Coming on the heels of last week’s Fall Economic Statement, the institute warns that insured catastrophic losses related to severe weather were twice as high from 2010 to 2019 as they were over the previous 18 years. The average cost per disaster has increased 1,250%, from about C$8 million in the early 1970s to more than $110 million today. Weather-related disasters and catastrophic losses over the last decade wiped out five to six percent of the country’s annual GDP growth, compared to 1% in decades past.
“If we think of the costs of climate change as an iceberg ahead, this introductory paper aims to zoom in on the tip of the iceberg—the known and measurable hazards—as well as the contours of what lies below the water,” the institute states in the executive summary of a report based on data from the Canadian Disaster Database and the Insurance Bureau of Canada.
“As policy-makers, business leaders, communities, and individuals cope with the current impacts of climate change and prepare for a future defined by climate disruption, both parts of the iceberg should be top-of-mind in risk assessments, investment planning, and policy decisions.”
In a release accompanying the report, the CICC:
• Points to the wildfire known as The Beast, which consumed much of Fort McMurray, Alberta in 2016, as the single most costly weather event in Canadian history, with a price tag of $11 billion that included property and infrastructure damage as well as the cost of business disruptions;
• Calculates that weeks of spring flooding in Ontario, Quebec, and New Brunswick affected 3,800 businesses;
• Places the cost of permafrost thaw in 33 Northwest Territories communities at $1.3 billion over the next 75 years, equivalent to 25% of the NWT’s current GDP.

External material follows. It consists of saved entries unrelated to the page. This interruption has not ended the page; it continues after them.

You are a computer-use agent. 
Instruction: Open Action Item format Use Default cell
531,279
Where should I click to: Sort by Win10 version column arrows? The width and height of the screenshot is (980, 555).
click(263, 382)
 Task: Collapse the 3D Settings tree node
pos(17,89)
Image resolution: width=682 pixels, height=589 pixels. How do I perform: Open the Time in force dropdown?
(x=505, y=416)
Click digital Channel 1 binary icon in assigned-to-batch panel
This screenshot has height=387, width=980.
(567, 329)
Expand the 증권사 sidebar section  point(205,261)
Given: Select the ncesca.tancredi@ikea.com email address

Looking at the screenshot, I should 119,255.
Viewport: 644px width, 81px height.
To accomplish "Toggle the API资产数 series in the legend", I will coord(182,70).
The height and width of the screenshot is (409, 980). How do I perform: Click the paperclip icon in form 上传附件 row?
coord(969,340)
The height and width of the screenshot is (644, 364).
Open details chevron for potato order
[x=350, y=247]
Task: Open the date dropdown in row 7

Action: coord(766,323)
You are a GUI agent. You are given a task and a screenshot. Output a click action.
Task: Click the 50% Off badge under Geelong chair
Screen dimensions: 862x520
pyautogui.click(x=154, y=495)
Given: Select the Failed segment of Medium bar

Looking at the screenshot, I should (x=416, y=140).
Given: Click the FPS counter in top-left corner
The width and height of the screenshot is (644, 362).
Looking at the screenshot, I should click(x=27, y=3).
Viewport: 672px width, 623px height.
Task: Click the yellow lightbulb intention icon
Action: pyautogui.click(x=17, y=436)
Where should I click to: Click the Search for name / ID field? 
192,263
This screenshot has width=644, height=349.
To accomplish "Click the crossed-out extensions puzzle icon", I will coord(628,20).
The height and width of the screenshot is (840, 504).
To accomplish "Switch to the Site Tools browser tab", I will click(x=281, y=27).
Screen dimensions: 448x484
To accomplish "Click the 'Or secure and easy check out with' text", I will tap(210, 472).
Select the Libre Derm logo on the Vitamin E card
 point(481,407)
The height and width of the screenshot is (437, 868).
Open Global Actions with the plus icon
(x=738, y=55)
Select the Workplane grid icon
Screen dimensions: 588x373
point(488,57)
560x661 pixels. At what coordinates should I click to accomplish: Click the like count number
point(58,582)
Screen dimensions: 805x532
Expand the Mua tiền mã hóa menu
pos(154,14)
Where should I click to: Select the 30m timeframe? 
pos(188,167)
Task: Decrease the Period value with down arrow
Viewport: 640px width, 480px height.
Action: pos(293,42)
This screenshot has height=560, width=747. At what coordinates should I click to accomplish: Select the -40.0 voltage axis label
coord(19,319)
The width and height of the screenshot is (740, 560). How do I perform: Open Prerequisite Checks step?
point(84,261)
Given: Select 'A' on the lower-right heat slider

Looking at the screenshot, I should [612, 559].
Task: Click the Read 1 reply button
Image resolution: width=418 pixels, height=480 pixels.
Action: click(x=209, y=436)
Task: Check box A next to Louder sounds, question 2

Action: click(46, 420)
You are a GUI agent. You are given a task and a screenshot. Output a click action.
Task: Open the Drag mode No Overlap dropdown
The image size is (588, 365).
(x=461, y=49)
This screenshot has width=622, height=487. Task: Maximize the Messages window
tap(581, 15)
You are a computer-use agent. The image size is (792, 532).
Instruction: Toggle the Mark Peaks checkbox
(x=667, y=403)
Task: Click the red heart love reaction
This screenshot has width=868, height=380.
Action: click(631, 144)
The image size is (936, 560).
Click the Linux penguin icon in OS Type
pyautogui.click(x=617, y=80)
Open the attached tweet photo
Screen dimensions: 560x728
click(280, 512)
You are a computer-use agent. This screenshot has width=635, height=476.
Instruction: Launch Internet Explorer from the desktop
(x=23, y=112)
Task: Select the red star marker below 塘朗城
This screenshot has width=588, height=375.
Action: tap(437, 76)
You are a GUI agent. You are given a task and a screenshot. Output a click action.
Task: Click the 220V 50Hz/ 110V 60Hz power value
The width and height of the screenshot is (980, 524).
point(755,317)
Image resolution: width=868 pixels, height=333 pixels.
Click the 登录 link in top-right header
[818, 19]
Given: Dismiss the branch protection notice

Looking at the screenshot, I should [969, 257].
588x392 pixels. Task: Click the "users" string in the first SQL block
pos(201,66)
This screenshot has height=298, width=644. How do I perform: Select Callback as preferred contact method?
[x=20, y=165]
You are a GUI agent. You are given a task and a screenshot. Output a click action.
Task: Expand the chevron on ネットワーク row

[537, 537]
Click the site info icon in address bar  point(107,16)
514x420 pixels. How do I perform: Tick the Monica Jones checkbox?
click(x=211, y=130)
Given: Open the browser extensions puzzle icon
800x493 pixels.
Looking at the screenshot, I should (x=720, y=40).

“Reducing emissions is critical to contain future damages,” states the institute’s landing page for the report. “But past global emissions mean Canadians face looming costs on the horizon,” with 1.8 million homes already at very high risk of flooding, and roads and power lines vulnerable to climate impacts.
The CICC calls for Canadian governments to invest more in climate adaptation, coordinate their efforts more effectively, and “systematically enhance disclosure of physical risks to mobilize planning and investment decisions”.